H₂ temperature-programmed reduction (H₂-TPR) was carried out on CHEMBET 3000 automated chemisorption instrument equipped with a thermal conductivity detector (TCD). 100 mg of sample was placed in a quartz U-tube reactor and pretreated in an airstream with a total flow rate of 50 mL/min at 450 °C for 30 min. After cooled to room temperature, H₂-TPR experiments were performed in an H₂-Ar (9.91% of H₂ by volume) stream with a total flow rate of 50 mL/min from 50 °C to 620 °C at a heating rate of 10 °C/min.

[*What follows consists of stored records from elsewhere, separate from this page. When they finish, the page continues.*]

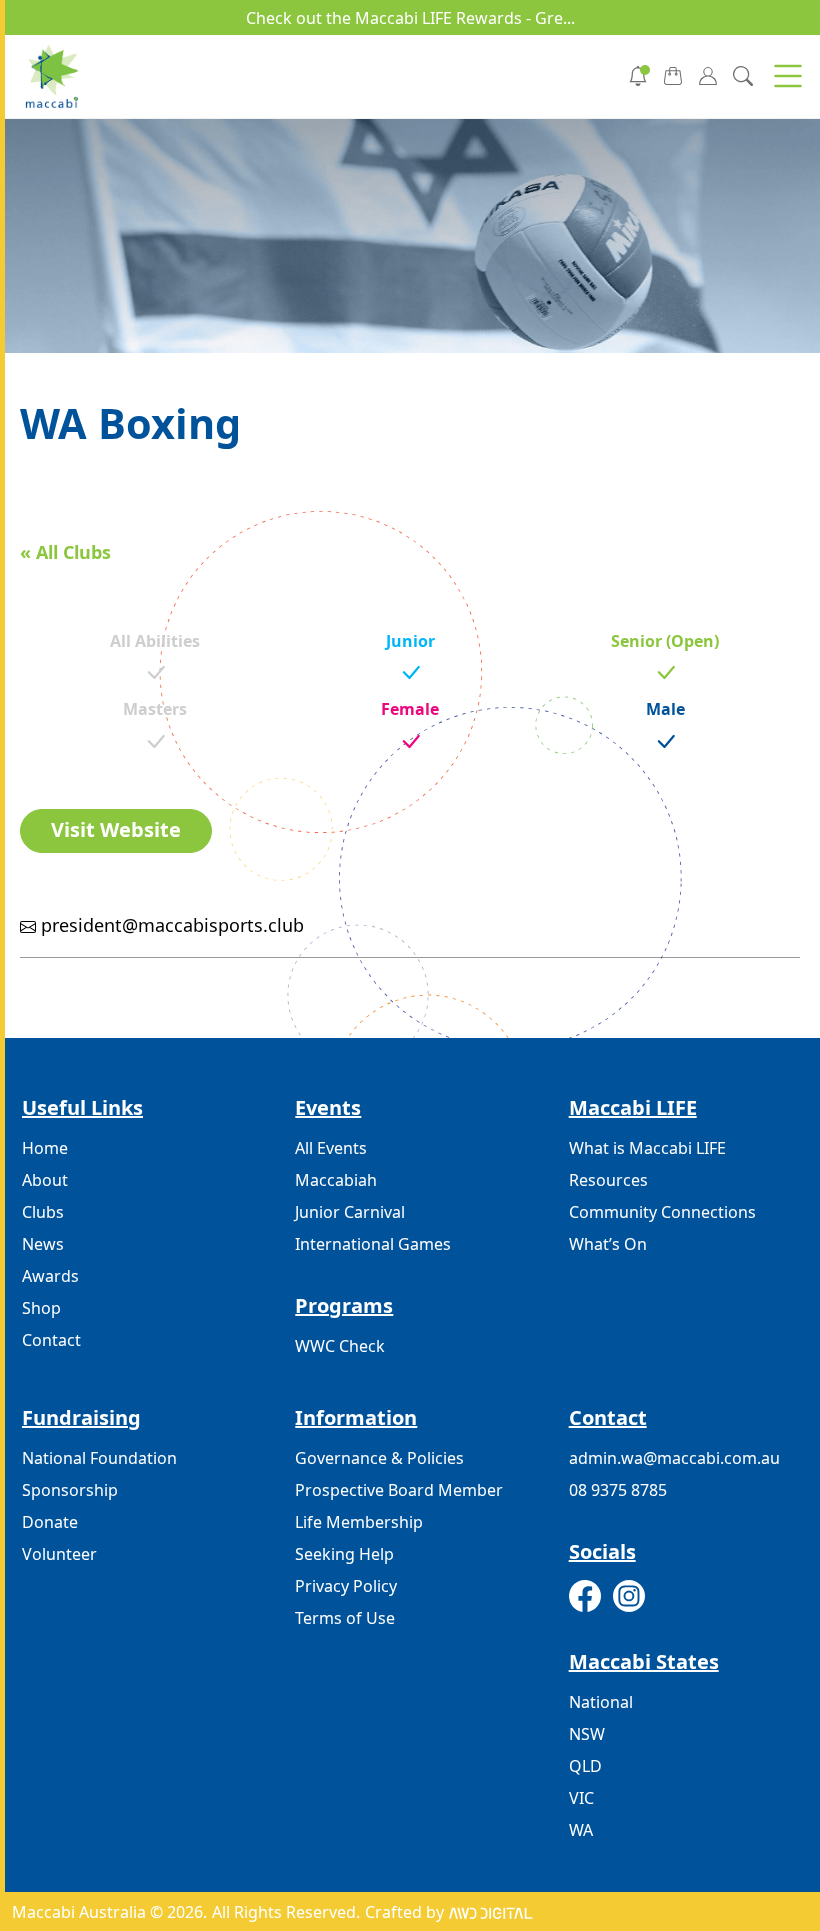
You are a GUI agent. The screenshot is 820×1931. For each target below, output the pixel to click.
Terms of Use (345, 1618)
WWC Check (340, 1346)
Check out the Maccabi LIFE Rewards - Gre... (410, 18)
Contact (51, 1340)
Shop (41, 1308)
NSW (587, 1734)
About (45, 1180)
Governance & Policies (379, 1458)
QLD (585, 1766)
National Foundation (99, 1458)
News (43, 1244)
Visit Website (116, 829)
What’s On (608, 1244)
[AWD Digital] (490, 1912)
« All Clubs (65, 552)
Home (45, 1148)
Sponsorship (70, 1490)
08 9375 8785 (618, 1490)
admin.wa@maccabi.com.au (674, 1458)
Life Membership (359, 1522)
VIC (581, 1798)
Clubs (43, 1212)
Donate (50, 1522)
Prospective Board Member (399, 1490)
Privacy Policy (346, 1586)
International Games (373, 1244)
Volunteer (59, 1554)
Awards (50, 1276)
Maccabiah (336, 1180)
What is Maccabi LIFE (647, 1148)
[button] (788, 76)
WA (581, 1830)
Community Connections (662, 1212)
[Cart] (673, 74)
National (601, 1702)
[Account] (708, 74)
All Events (331, 1148)
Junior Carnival (350, 1212)
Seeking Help (344, 1554)
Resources (608, 1180)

3.3. Catalytic Performance Tests

The catalytic oxidation activity of the catalysts was performed under atmospheric pressure in a continuous flow fixed-bed micro-reactor system. 500 mg of the catalyst sample with an average diameter of 40–60 mesh was placed in a quartz tube with an inner diameter of 8 mm for activity measurements. The total flow rate was 500 mL/min to make the gas hourly space velocity of (GHSV) value of 60,000 mL/(g·h). The outlet concentrations of reaction gases and gaseous products were analyzed online using a 2030DBG2EZKS13T MultiGas FT—IR Analyzer purchased from MKS Instruments, Inc. Prior to the activity measurement, each catalyst sample was pretreated at 500 °C in a flow of O₂-N₂ (10% of O₂ by volume) mixture for 30 min. The catalytic performance was tested in a continuous flow of the reaction mixture gas. The inlet composition of the reaction mixture gas was 500 ppm CO, 200 ppm NO, 660 ppm C₃H₆, 290 ppm C₃H₈, 10 vol.% O₂, 8 vol.% CO₂, 5 vol.% H₂O and ~77 vol.% N₂. NO conversion, α(NO, %), was calculated by the following Equation (1):

$$\alpha (\mathrm{NO},\%)=\frac{{\mathrm{C}}_{\mathrm{NO},in}-{\mathrm{C}}_{\mathrm{NO},out}}{{\mathrm{C}}_{\mathrm{NO},in}}\times 100\%,$$

(1)

$$Y({\mathrm{NH}}_3,\%)=\frac{{\mathrm{C}}_{{\mathrm{NH}}_3,out}}{{\mathrm{C}}_{\mathrm{NO},in}}\times 100\%,$$

(2)

$$Y({\mathrm{N}}_2\mathrm{O},\%)=\frac{2\times {\mathrm{C}}_{{\mathrm{N}}_2\mathrm{O},out}}{{\mathrm{C}}_{\mathrm{NO},in}}\times 100\%,$$

(3)

$$Y({\mathrm{NO}}_2,\%)=\frac{{\mathrm{C}}_{{\mathrm{NO}}_2,out}}{{\mathrm{C}}_{\mathrm{NO},in}}\times 100\%,$$

(4)

where, C_NO,in and C_NO,out represent the concentrations of the inlet and outlet NO gas, respectively. The NH₃, N₂O and NO₂ yields were calculated according to the Equations (2–4) on the basis of the outlet concentrations of NH₃, N₂O and NO₂ products, respectively. The values of CO, C₃H₆ and C₃H₈ conversion rate were calculated by the same method associated with the calculation for NO conversion.

4. Conclusions

It was observed that Pt-catalyzed decomposition of cerium nitrate effectively increases the dispersity of ceria and significantly promotes the formation of activated surface oxygen species. The presence of Pt⁴⁺ species effectively improve the dispersity of ceria and readily increases the reducibility of Ce-containing catalysts. The undesirable N₂O by-product was formed, due to the selective catalytic reduction of NO by C₃H₆ below 350 °C, according to the results of in situ activity measurements. The N₂O yield was increased by the addition of ceria, resulting from the increased reducibility of Ce-containing catalysts. The improved activity of CeO₂-Pt/Al₂O₃ catalyst for the catalytic CO, NO, C₃H₆ and C₃H₈ co-oxidation were attributed to its high reducibility and the high surface concentrations of activated oxygen species from the interactions between active Pt sites and ceria.